Conservative-run Ribble Valley Council recently said it supports some Lancashire devolution ideas but also had concerns about the proposed lack of voting powers for districts and how cash from the government’s UK Shared Prosperity Fund might be distributed in future, if available.

Now Labour-run Rossendale has given its feedback and said the devolution proposals fall short of delivering similar benefits for Lancashire to those seen in areas such as Greater Manchester and the Liverpool region.

Under a plan unveiled in November,  a new Lancashire Combined County Authority would be led by Lancashire County Council, Blackburn with Darwen and Blackpool councils. No voting powers are expected for districts such as Rossendale.

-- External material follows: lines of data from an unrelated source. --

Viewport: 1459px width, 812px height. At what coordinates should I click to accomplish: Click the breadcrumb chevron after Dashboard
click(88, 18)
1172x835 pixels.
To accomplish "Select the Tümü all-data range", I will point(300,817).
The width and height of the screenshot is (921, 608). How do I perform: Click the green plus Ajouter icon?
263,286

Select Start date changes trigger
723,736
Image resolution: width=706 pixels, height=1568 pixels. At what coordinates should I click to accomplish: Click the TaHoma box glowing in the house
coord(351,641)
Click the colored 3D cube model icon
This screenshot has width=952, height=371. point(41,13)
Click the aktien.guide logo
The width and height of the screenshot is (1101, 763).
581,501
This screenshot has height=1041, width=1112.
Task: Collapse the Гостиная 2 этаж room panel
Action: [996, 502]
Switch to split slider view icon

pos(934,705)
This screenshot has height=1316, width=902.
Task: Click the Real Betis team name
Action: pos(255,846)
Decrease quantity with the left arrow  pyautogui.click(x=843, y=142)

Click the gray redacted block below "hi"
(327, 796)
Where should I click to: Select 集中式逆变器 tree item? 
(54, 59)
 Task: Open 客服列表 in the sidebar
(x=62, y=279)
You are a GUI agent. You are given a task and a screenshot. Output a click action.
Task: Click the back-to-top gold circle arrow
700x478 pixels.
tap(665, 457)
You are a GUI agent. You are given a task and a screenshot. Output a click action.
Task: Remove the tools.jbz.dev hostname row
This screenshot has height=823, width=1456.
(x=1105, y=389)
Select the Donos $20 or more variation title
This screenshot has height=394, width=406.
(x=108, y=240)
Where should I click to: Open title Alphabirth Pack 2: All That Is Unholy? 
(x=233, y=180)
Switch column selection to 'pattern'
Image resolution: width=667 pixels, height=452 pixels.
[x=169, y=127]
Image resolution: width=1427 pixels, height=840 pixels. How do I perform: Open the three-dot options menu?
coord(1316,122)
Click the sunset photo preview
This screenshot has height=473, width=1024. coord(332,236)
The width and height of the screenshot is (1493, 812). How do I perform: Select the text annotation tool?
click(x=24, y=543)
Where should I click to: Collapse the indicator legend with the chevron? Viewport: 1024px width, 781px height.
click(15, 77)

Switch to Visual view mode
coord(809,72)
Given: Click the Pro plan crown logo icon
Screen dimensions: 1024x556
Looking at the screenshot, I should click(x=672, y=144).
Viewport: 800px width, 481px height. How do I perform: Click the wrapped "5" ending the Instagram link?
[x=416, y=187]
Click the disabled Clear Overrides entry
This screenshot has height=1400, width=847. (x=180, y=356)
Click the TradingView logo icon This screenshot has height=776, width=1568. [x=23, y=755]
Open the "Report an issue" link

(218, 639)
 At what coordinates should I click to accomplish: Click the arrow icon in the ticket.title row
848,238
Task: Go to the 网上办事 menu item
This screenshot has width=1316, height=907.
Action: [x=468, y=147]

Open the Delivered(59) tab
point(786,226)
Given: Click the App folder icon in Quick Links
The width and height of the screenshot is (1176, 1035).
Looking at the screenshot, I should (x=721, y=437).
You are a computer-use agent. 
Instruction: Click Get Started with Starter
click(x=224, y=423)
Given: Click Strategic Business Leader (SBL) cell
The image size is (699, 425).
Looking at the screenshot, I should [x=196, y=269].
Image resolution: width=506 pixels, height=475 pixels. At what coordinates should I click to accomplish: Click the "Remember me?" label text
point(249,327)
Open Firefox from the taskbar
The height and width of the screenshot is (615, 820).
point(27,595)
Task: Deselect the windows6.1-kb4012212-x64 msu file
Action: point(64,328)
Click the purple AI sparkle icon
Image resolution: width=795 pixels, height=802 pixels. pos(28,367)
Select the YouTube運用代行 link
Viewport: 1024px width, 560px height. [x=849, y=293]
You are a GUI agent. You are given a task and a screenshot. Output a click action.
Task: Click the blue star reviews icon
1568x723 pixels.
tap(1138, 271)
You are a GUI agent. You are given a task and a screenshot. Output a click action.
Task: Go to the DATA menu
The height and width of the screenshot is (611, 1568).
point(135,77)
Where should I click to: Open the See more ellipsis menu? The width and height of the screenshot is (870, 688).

In a statement, Labour Cllr Alyson Barnes, Rossendale Council leader, said: “We recognise the potential a devolution deal for Lancashire could have. But the current proposal falls short in addressing many key concerns of districts.

“We’d like a more robust and inclusive plan to truly benefit our communities and unlock Lancashire’s full potential.

"There’s a distinct lack of inclusion for districts, raising concerns that the main benefits may disproportionately favour the three main upper-tier councils, leaving districts at a distinct disadvantage.”

In a report to a recent special council meeting, Rossendale Council laid-out its concerns. These include future management of the UK Shared Prosperity Fund (UKSPF). This is a government scheme launched after Brexit which replaces old European Union regional development cash. It is currently worth £43m to Lancashire districts. Rossendale wants to see continued responsibility for this at district council level.  

Cllr Barnes added: “Our allocation of more than £2m is assisting a wide range of projects and organisations,across the valley focusing on local priorities that potentially would not have been funded by a central allocation.

“Changing to a more remote arrangement with a limited understanding of local needs and requirements will lead to failure. A one-size-fits-all approach just wouldn’t work.”

The provision of £6m to the Samlesbury Enterprise Zone and £6m to the Blackburn Technology Innovation Quarter are welcome investments. But the scale and geographic impact, specifically in East Lancashire, are limited, Rossendale Council added.

It believes the level of cash needed to support connectivity, access to opportunities and a sustainable economy  – and specific east Lancashire challenges – is far-greater than that proposed.

The new authority plan also raises governance concerns, because district councils are not ‘constituent members’ with voting powers. Rossendale Council wants to emphasise the pivotal role of districts in understanding and representing local communities, which it feels would be lost under the new plan.

Expanding eligibility for the Cosy Homes in Lancashire scheme through an additional £2m is supported. But the scale of funding across the whole county is not enough to make a significant impact, the council added.

In addition, a fully resourced climate change strategy for all Lancashire is required that reflects excellent work being done by district councils. For example, Rossendale’s Net Zero Streets programme has the potential for national recognition and adoption, the council said.

Cllr Barnes added: “The current proposals need to be more ambitious. And we want to stress the importance of involving and planning comprehensively, to ensure district councils are meaningfully represented and engaged in Lancashire’s broader devolution strategy, if the deal is to be a success.”